### What you need to do
Report, from the records below, every line where the word "Click" appears.

------ Exercise data ------

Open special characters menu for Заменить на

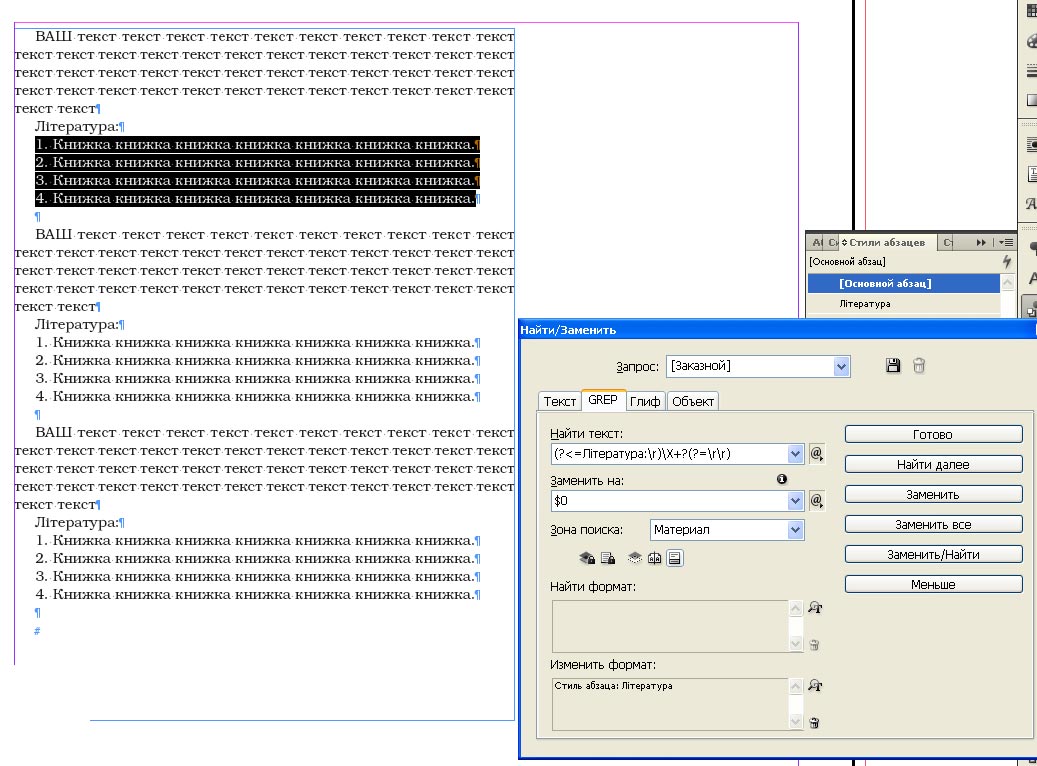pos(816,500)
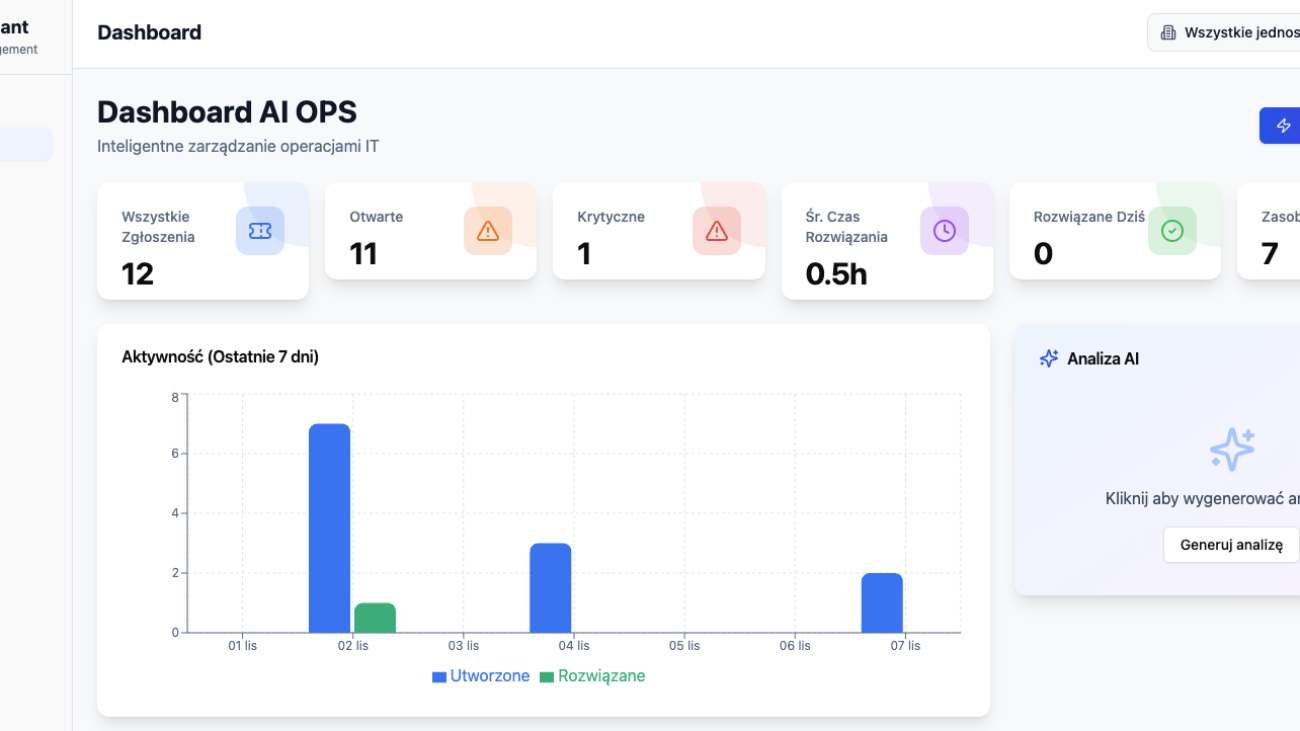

------
------ Exercise data ------

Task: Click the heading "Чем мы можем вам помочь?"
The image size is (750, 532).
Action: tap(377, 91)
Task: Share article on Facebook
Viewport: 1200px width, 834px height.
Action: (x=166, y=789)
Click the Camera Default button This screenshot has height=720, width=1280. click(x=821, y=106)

------

### Task solution
Task: Click the heading "Чем мы можем вам помочь?"
Click the Camera Default button This screenshot has height=720, width=1280. click(x=821, y=106)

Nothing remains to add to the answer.